UPDATE (14th February, 11:38 GMT): Bitcoin exchange BTC-e has confirmed it is processing bitcoin withdrawals.
-------------------------------
Bitstamp has revealed it plans to start processing its customers' bitcoin withdrawals again later today.
The exchange halted bitcoin withdrawals earlier this week after it was discovered a bot had launched a massive DDoS attack on a number of bitcoin exchanges.

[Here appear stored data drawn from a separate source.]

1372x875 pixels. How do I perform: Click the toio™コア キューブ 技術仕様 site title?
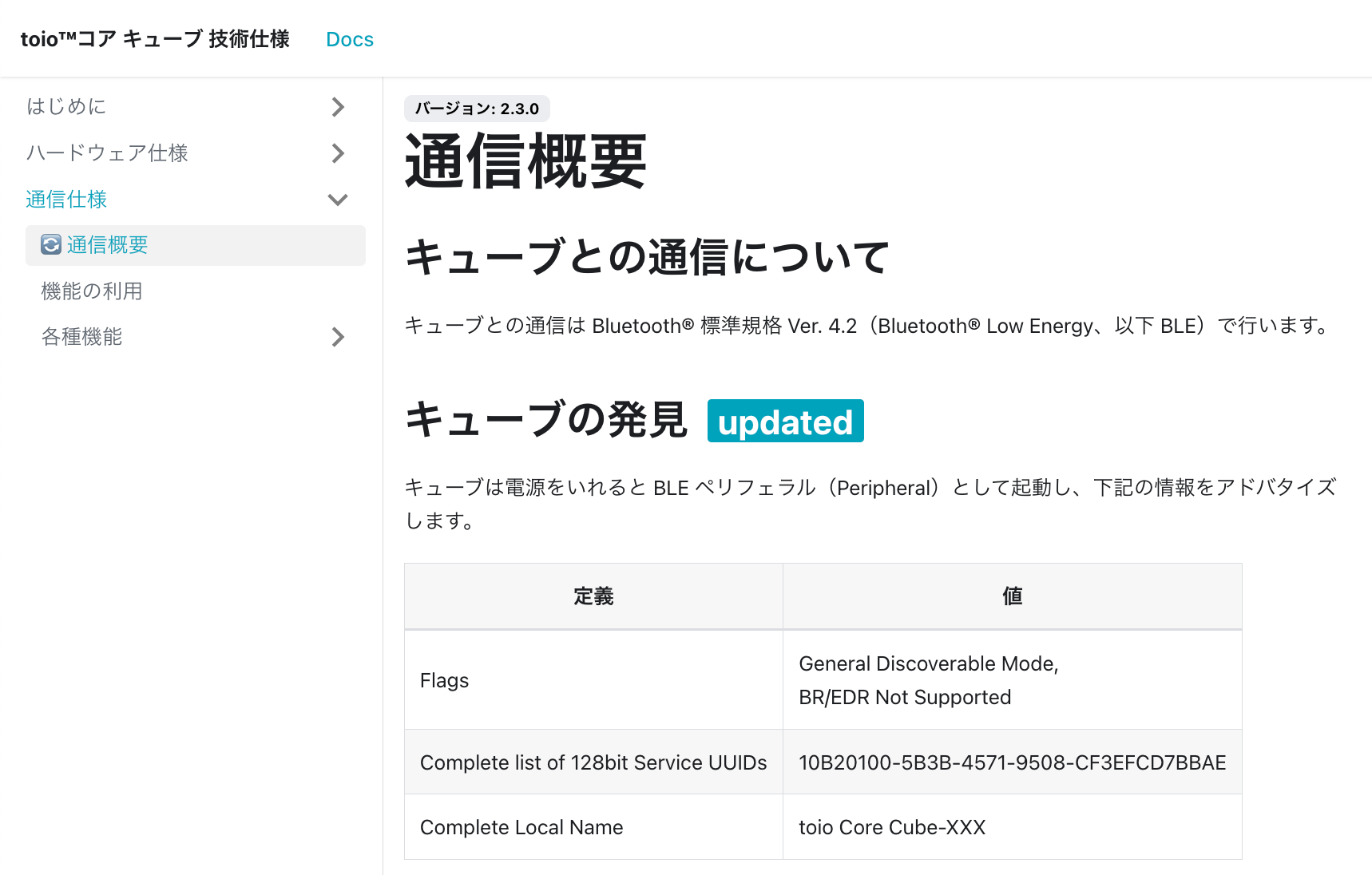(x=156, y=38)
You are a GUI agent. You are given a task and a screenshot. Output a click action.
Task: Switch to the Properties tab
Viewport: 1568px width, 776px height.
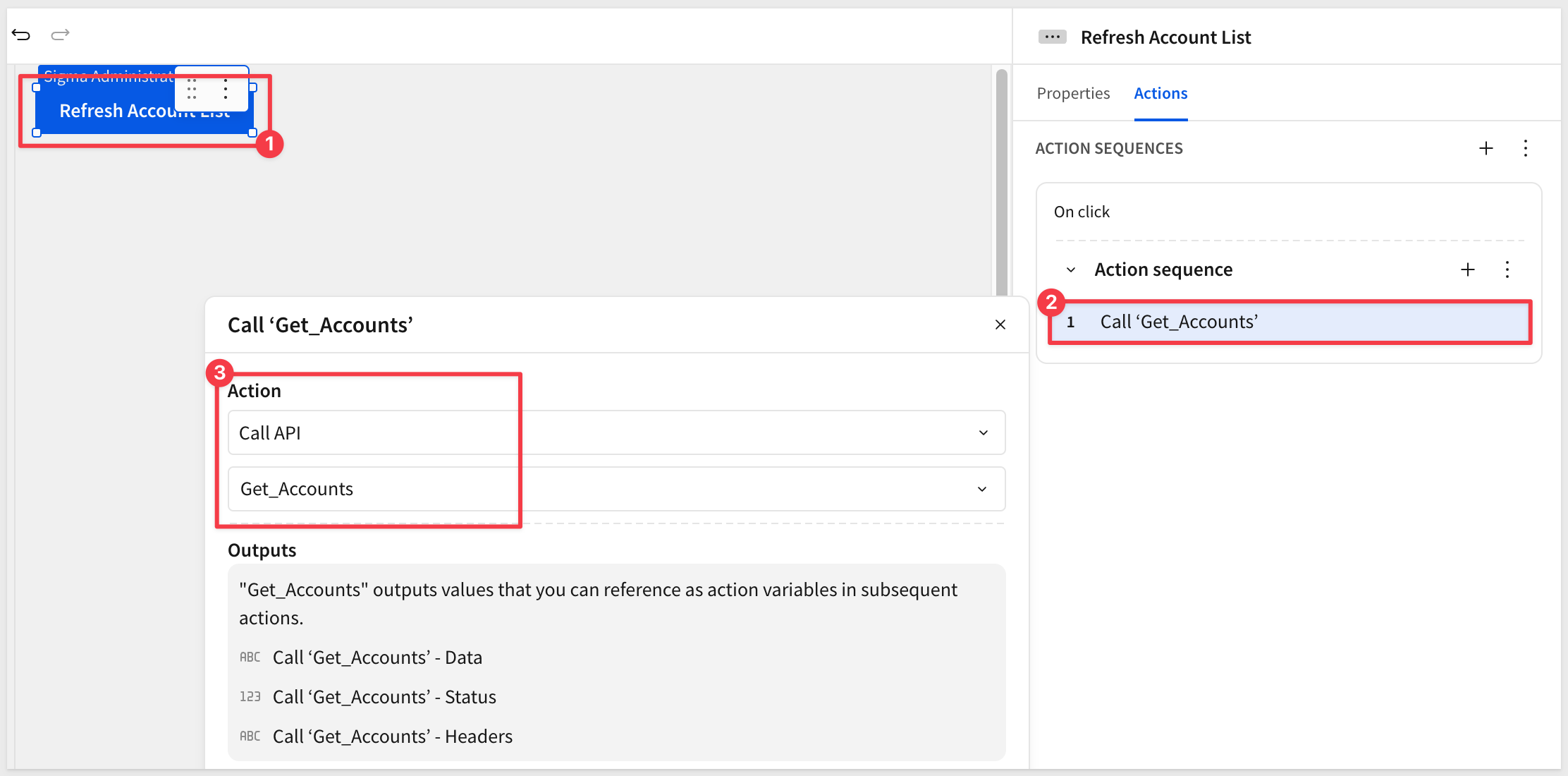point(1073,93)
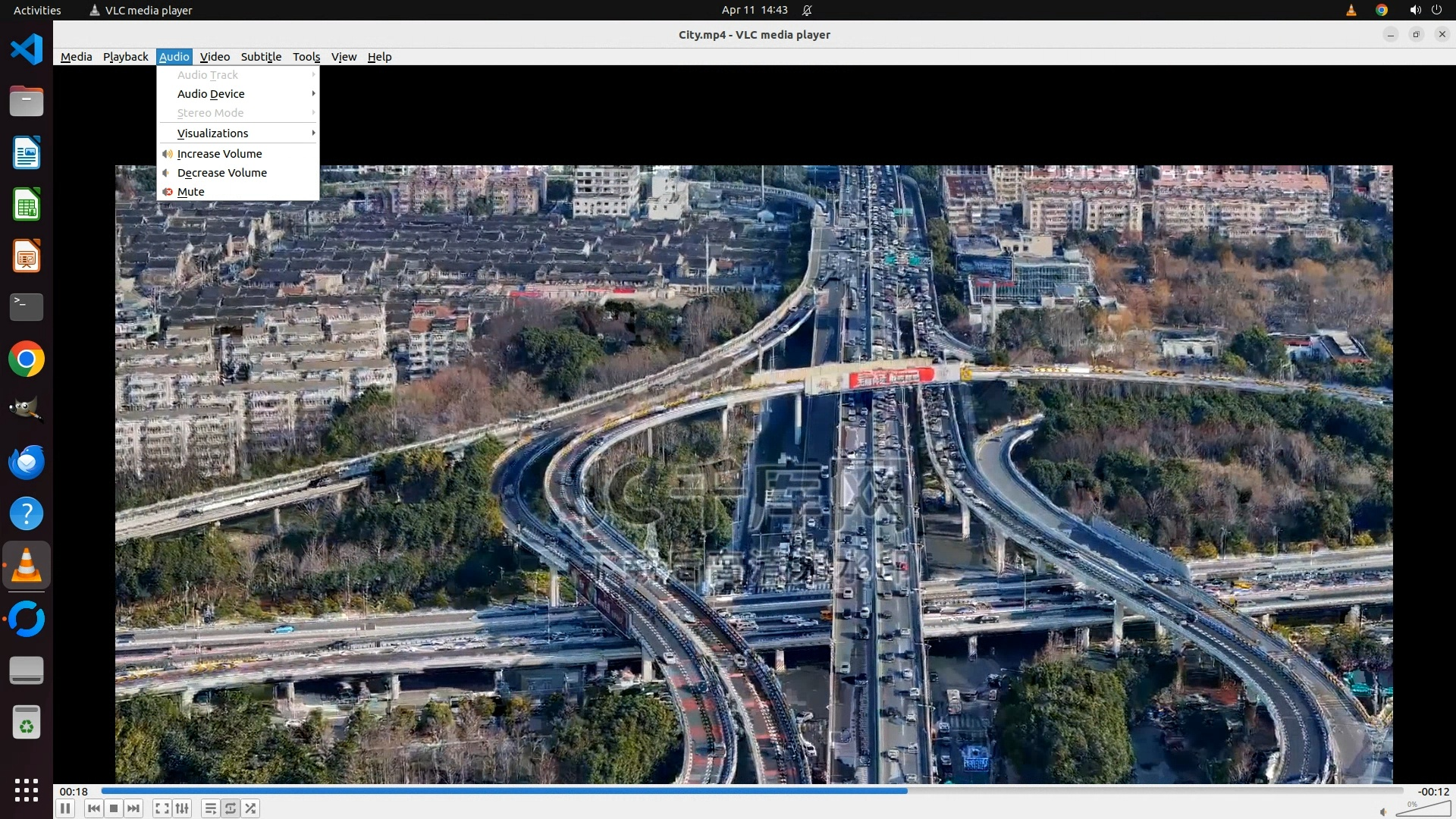1456x819 pixels.
Task: Click the previous media button
Action: tap(94, 808)
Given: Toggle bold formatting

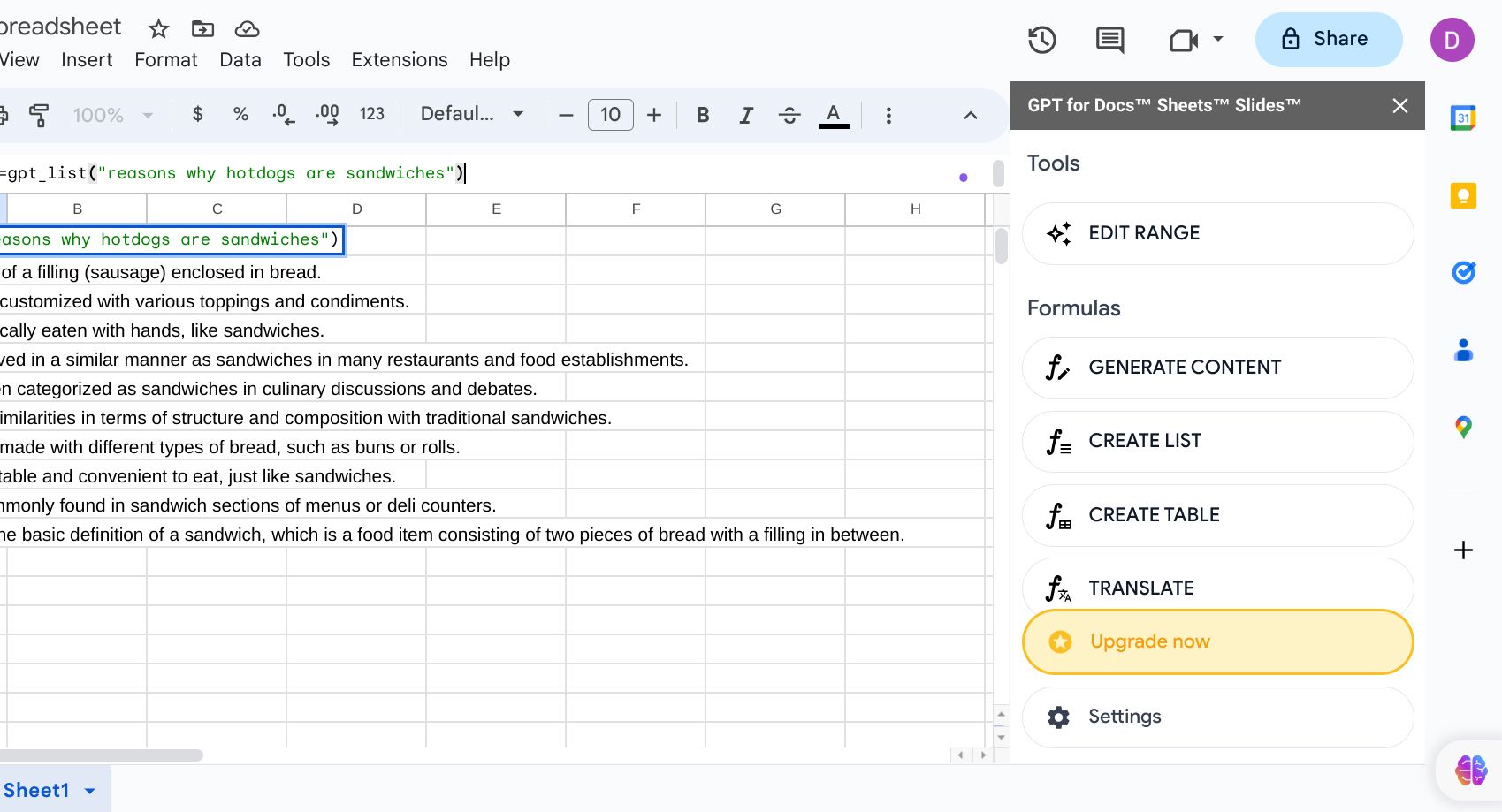Looking at the screenshot, I should pos(703,115).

A tweet from the BitStamp this morning read:
Bitstamp & Bitcoin core developers have implemented a solution that passes our preliminary tests and audits. News: http://t.co/azGqiX4hqL
— Bitstamp (@Bitstamp) February 14, 2014
Bitstamp issued the following statement on its site earlier:
Dear Bitstamp clients,
A denial-of-service attack caused us to suspend the processing of Bitcoin withdrawals. Bitstamp, with help from the Bitcoin core developers, has implemented a solution that passes our preliminary tests and audits.
After additional testing, we plan to enable Bitcoin withdraws later today.
Thank you for your understanding!
Best regards,
The Bitstamp team
Nejc Kodrič, CEO of BitStamp, told CoinDesk that the solution his team is using has worked so far, but still needs further testing.
"Keep in mind that our solution worked on a small amount of transactions in our development environment," he said.
Andreas Antonopoulos, chief security officer of Blockchain.info, predicted on Tuesday that it would only take bitcoin exchanges a couple of days to implement solutions to the issues they were facing. He said:
It appears he was correct.
The founders of BTC-e told CoinDesk all withdrawals that had been stuck in limbo over the past few days have now been transferred.
"There are not any issues [with withdrawals at BTC-e], currently everything is working smoothly," they said.
The exchange's site has experienced some downtime recently and the founders confirmed this was because of the DDoS attack.
"The only one issue which is still in process is the DDoS attack. We are working to resolve it as soon as possible. We are working to keep site up until the DDoS attackers will understand that the attack is useless," they concluded.